Il m’a fallu passer par elles pour devenir le parapentiste que je suis, un honnête passionné toujours avide de vols mais plus raisonné (je n’ai pas dit raisonnable). Il m’arrive toujours de me trouver dans des situations un peu olé olé (pas plus tard que ce mois-ci, suite à un raccrochage raté aux Aravis, devoir atterrir en plein mois de juillet dans la brise de la vallée Magland / Sallanches reculé malgré full barreau 3 km/h soit une brise d’environ 40 km/h et devoir atterrir dans un beau pré mais sous le vent de petits immeubles sinon c’était les voitures du parking de Carrefour mais sans panique - grâce à l’expérience - on gère. Oui le parapente pardonne mais faut pas trop abuser de ses erreurs.

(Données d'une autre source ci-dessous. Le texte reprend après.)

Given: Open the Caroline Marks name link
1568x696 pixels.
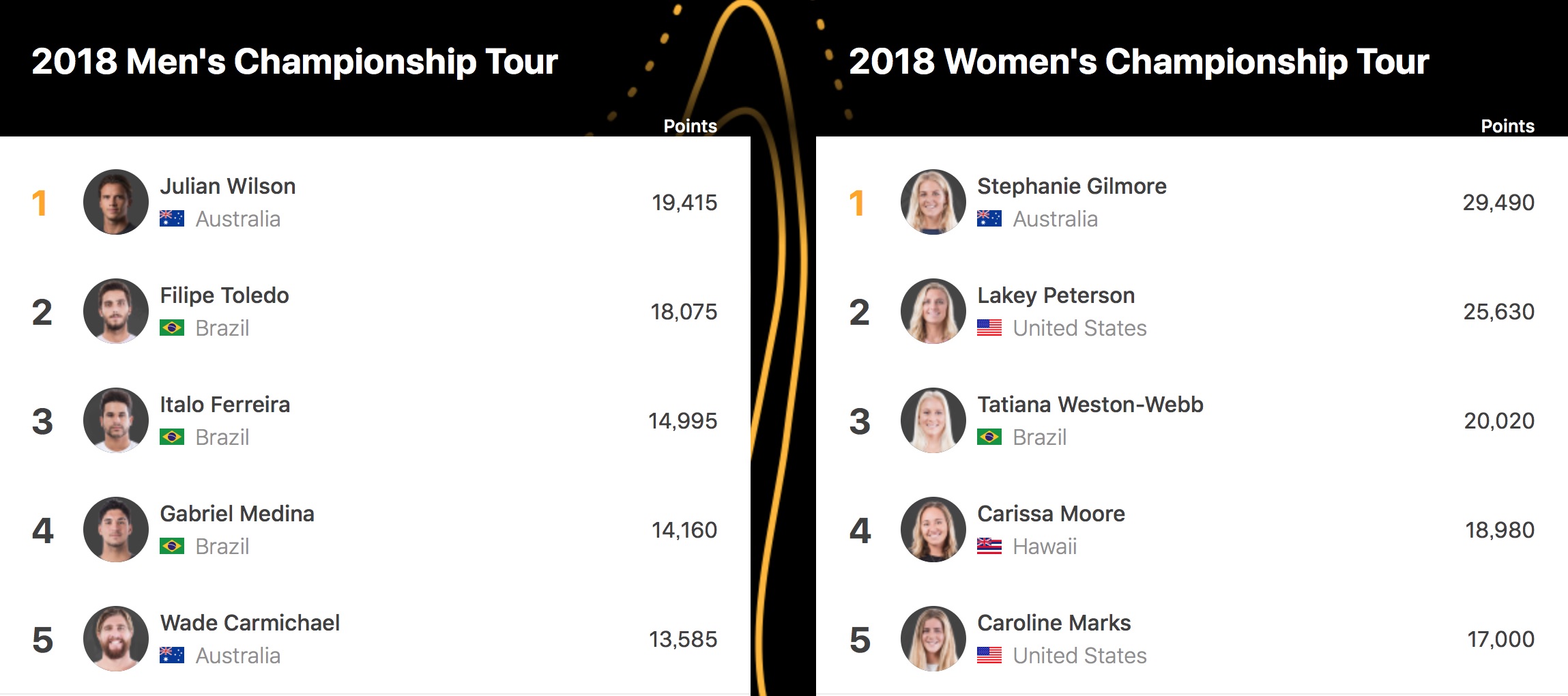Looking at the screenshot, I should pyautogui.click(x=1054, y=623).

Heureusement avec l’autonomie et l’expérience grandissantes, il m’arrive de plus en plus de pouvoir renoncer à un vol, de quitter un lieu malsain, au lieu de tenter de me battre sous le vent avec une force bien plus implacable que sa propre petite volonté et même d’anticiper un vent forcissant, des conditions devenues malsaines ou limites pour son niveau / mental du jour même si d’autres pilotes restent encore en l’air.
Le parapente a ceci d’excitant qu’il procure des sentiments si vastes, mais au final, cela fait du bien de se retrouver au bar à refaire un vol. Fi de la CFD, des records, des +8 sur le vario etc… oui au plaisir. Toujours faut-il savoir où on trouve son plaisir. Cela peut-être partout, en thermique, en soaring, en vol de proximité, en cross, en acro etc…

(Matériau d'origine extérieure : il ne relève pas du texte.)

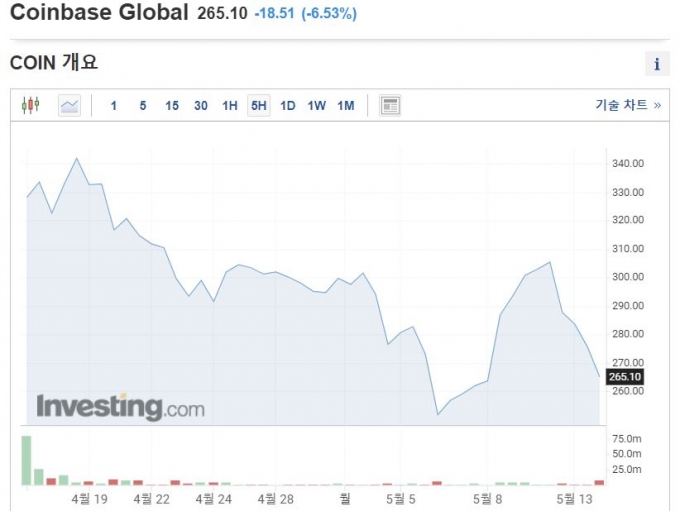
Task: Switch to candlestick chart type
Action: click(31, 105)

Quand à Samoëns, je vois les piou-pious de Laurent, Erwan ou de Patrick décoller sous leurs conseils avisés, je ne sais s’ils soupçonnent à quel point voler est une activité fabuleuse, à l’apparente facilité (il suffit d’entendre les commentaires des spectateurs), une activité prometteuse d’aventures humaines, techniques, aérologiques incroyables. Je ne décelais pas cette richesse, cette complexité. Et je n’en suis qu’à mes débuts balbutiants !
Pour en revenir à l’autonomie, elle est longue à acquérir (l’acquiert-on vraiment un jour ?) sauf pour les personnes qui sont déjà sages de nature ou peu téméraires de caractère. Mais ensuite les horizons s’ouvrent, le matériel change et il faut se remettre en question, ses certitudes et repartir parfois de zéro. Surtout si le mental ne suit plus, si les soucis s’accumulent ou si on perd le simple plaisir de voler.
J’avais envie d’écrire cela ce soir non pas parce qu’il pleut à verse dans les Alpes du Nord (quoique…) parce que ce long fil m’a fait évoluer dans le bon sens je pense. En espérant que cela a servi / servira à d’autres. La sécurité est essentielle en parapente, on ne le sait qu’après coup (c’est comme la santé tant une fois qu’on a été malade…) mais c’est un sport/ loisir bien extraordinaire car il faut s’adapter sans arrêt à un environnement naturel, mental.
Bons vols plaisir safe à toutes et à tous.